§ **Stored data entries**:
++++
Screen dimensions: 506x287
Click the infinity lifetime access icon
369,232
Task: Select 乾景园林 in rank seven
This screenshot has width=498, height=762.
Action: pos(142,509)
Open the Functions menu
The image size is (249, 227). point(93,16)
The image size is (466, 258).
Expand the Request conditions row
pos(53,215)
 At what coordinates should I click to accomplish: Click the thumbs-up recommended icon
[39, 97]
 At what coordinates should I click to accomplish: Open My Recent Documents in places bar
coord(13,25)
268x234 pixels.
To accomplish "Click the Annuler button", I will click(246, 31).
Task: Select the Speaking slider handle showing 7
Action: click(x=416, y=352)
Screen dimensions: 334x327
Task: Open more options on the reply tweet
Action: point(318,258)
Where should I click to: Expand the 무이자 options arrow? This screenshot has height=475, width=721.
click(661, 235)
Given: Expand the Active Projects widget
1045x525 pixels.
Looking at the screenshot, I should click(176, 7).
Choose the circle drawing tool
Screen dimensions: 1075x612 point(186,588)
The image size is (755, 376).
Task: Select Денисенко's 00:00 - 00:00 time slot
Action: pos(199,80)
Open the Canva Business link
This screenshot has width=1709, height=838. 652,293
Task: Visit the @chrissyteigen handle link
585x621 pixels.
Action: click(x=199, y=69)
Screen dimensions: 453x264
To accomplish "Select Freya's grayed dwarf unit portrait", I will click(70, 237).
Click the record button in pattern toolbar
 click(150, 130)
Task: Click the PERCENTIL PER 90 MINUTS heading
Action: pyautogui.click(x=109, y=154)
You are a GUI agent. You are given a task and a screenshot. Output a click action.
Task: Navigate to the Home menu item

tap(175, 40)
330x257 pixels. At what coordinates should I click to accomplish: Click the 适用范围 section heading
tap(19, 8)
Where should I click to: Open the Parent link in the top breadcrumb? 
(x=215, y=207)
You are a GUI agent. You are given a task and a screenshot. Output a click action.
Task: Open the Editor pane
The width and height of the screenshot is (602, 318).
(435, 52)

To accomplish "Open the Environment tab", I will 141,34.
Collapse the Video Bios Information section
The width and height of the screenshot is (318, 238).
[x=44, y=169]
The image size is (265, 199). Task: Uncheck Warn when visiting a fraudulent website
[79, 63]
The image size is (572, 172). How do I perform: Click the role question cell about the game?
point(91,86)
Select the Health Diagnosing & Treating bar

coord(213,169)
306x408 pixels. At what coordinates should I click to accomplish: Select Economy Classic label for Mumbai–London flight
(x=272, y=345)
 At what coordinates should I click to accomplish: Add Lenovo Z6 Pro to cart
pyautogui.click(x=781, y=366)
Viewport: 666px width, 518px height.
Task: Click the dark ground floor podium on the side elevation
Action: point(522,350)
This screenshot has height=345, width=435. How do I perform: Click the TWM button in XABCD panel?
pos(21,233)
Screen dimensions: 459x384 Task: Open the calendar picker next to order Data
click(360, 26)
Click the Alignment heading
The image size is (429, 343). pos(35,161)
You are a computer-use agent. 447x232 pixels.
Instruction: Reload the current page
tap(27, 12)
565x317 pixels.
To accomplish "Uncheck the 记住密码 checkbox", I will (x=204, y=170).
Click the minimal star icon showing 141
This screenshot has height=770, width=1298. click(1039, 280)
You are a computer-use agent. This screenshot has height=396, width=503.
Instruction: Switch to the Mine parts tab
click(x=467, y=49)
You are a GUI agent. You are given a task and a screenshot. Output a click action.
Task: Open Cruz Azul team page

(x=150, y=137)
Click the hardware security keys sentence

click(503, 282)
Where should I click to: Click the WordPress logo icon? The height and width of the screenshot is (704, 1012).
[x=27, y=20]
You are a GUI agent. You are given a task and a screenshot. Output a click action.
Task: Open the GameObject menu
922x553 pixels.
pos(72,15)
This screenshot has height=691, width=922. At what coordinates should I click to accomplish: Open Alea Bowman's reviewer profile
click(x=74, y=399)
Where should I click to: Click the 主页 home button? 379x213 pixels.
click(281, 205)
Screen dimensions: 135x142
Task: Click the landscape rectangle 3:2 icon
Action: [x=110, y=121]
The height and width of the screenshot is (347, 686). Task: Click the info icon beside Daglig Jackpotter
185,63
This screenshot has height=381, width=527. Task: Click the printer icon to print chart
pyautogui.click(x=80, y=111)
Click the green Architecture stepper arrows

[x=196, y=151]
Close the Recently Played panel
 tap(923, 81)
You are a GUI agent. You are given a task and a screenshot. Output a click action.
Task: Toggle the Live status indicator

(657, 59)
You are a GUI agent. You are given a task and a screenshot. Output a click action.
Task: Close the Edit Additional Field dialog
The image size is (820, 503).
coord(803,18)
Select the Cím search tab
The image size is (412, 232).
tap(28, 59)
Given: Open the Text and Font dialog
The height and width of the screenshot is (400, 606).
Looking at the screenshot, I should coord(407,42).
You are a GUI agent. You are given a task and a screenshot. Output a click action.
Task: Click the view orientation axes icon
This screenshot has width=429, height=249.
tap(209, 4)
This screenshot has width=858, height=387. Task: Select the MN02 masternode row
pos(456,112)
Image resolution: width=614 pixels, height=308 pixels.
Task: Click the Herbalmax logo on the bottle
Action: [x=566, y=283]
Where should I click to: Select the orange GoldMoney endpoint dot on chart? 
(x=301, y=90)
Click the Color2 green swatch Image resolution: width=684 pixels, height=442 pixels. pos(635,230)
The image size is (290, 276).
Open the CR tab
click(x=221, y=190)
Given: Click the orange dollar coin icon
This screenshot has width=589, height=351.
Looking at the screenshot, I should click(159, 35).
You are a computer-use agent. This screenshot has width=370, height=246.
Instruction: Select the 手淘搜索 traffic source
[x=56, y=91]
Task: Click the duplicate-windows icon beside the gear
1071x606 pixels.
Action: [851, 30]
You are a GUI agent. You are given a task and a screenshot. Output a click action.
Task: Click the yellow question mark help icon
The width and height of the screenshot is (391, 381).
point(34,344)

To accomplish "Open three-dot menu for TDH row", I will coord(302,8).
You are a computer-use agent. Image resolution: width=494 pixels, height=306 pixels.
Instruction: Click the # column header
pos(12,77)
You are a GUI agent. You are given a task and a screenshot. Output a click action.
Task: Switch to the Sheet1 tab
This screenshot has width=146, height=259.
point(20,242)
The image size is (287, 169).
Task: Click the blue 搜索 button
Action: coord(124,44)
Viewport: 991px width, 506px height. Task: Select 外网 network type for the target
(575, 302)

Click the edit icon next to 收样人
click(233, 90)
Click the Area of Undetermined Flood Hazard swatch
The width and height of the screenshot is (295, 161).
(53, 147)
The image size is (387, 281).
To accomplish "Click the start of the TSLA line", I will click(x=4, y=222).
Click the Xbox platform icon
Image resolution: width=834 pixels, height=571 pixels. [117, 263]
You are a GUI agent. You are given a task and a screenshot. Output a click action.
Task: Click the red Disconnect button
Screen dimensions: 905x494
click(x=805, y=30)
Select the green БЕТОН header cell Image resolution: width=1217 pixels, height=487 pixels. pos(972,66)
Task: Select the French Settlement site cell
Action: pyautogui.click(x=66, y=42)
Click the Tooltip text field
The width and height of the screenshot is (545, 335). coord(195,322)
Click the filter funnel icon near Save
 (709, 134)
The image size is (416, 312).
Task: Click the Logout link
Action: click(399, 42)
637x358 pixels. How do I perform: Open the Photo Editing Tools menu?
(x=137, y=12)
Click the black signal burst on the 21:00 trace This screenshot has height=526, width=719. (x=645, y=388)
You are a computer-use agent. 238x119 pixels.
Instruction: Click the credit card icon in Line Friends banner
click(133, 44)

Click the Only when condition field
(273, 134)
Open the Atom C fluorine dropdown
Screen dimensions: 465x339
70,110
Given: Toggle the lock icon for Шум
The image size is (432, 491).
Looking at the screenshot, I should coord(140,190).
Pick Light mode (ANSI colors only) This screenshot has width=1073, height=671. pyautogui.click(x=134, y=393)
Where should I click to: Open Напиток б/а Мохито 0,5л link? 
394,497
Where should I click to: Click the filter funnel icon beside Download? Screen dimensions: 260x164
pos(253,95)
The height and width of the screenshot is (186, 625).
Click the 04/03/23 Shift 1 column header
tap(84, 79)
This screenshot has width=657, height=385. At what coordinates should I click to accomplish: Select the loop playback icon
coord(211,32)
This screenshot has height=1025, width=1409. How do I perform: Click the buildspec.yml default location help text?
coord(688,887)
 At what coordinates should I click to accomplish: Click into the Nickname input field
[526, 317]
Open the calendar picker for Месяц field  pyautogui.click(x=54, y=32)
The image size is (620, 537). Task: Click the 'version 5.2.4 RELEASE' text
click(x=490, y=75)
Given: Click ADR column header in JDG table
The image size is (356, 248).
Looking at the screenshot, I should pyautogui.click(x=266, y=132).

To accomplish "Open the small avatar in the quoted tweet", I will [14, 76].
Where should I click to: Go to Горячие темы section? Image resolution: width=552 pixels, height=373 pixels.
++++
§ **Activity**:
Among the records above, count the lines that include the word "computer" and state the number by itself.

§ **Exercise output**:
5